I pondered from the perspective of an educator this week as I had to cover a story about my former principle who died. Paddy Crowe SJ spent his whole life working in schools and he knew the importance of values in the life of a student. At one school where he was teacher, prefect, rector, spiritual father, and headmaster, he said: “We think Clongowes is a good school and to it we are willing to give our time, our energy, our humanity, our life”. What gave him so much purpose and sense of mission? What values did he himself possess? “Educational value,” he said once, “is based largely on personal contact of good people with the young.” This is the kind of quality educator we want for our world. I can only begin to imagine the positive influence he has had on thousands of students.

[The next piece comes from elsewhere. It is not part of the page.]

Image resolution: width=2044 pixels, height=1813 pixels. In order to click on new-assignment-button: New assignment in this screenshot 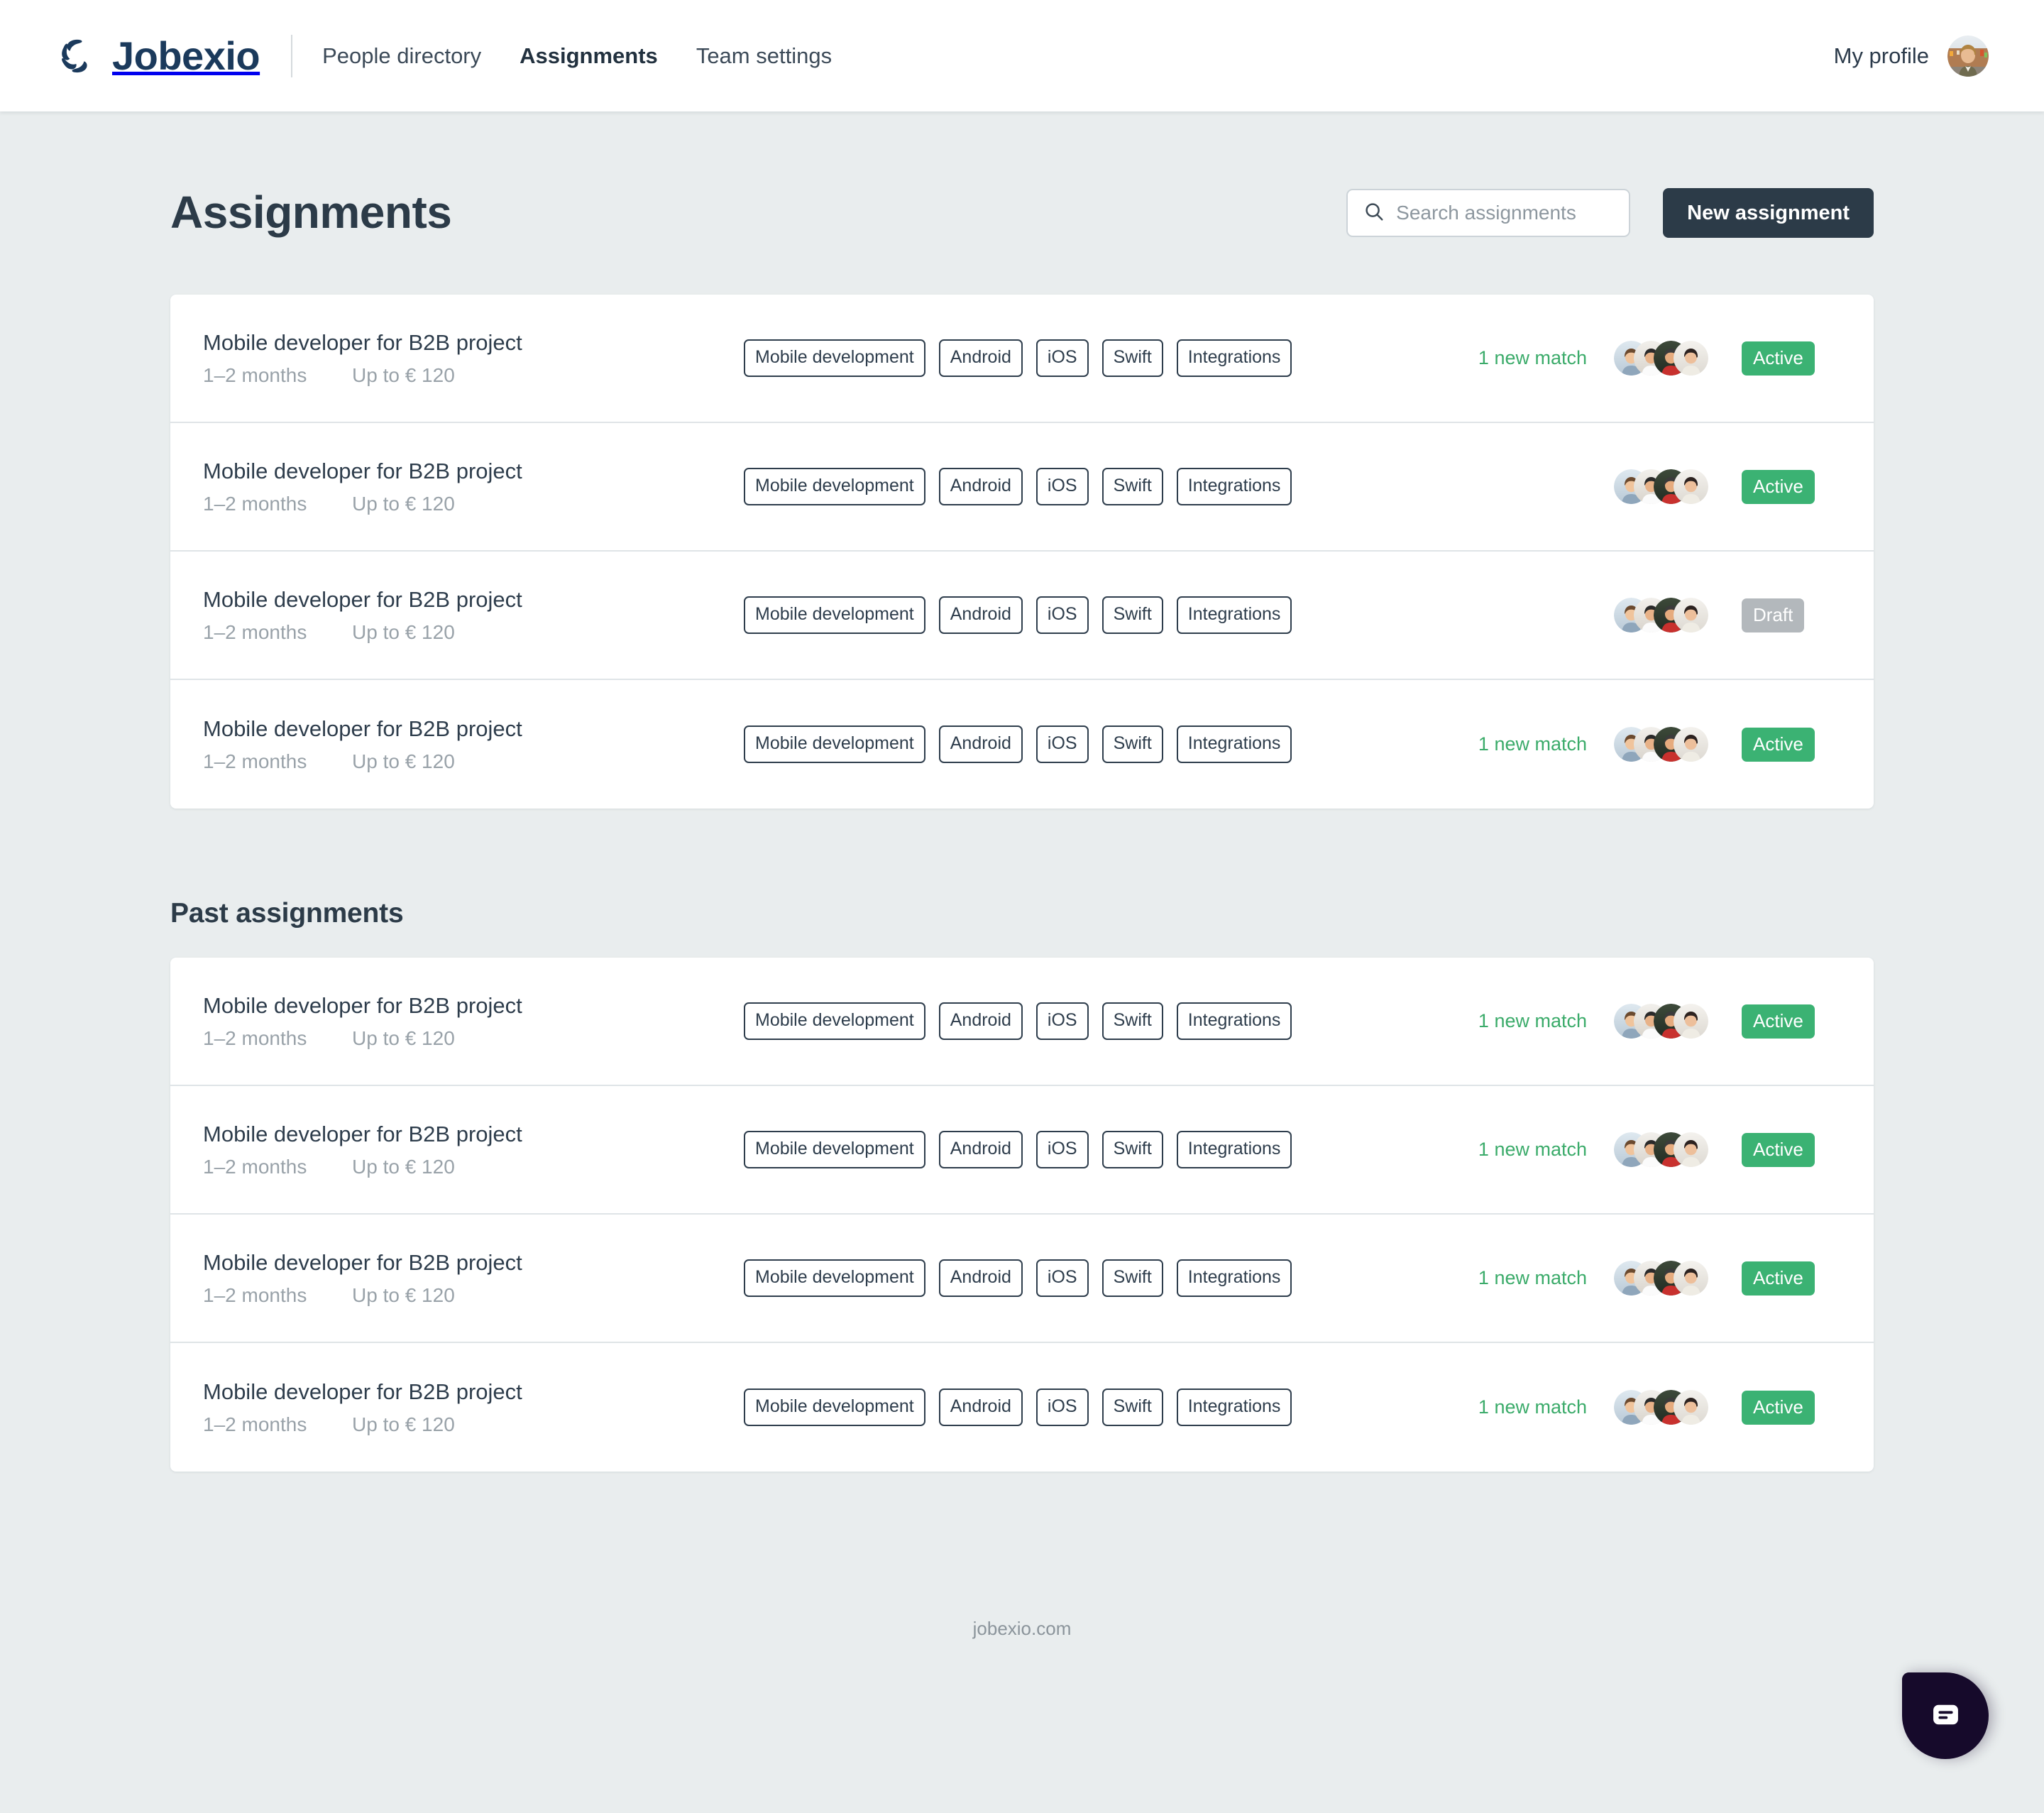, I will do `click(1768, 213)`.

“One cannot level one’s moral lance at every evil in the universe. There are just too many of them. But you can do something, and the difference between doing something and doing nothing is everything” – Daniel Berrigan SJ

While on the bus this week, a neighbour recognised me and asked me to help a lady find her hotel. I obeyed and between us we were able to recall it. We then spoke with another passenger who agreed to notify the lady of its whereabouts. The bus suddenly seemed to come alive with a sense of community as there was a bit of banter between us. My neighbour and I left the bus and the lady waved goodbye. In terms of values in romantic relationships, the Claddagh ring comes to mind. Created in County Galway, this traditional ring symbolises friendship in the form of joining hands; love in the form of the heart; and loyalty in the form of the crown. Many couples are known to wear these rings and I believe it touches on the theme of sacredness, similar to the bond of marriage.

Deep-rooted

I think that a lot of people have a value to help their neighbour and there is a lot of good will out there, for example, paying respects at a funeral, helping an elderly neighbour cross the road, and saying a friendly “hello”. But I think we find it harder ‘to help the stranger’: to be an active bystander at a road accident, to patiently give directions to a foreigner, and to volunteer at a soup kitchen for the homeless. Yes, we may do these things but I wonder if they are as a result of a deep-rooted value. For when we have anchored quality values, we are alive with life and love. It is experienced in our being and others can see it. Passing on values of great strength and worth may be the most important gift we can give to our world.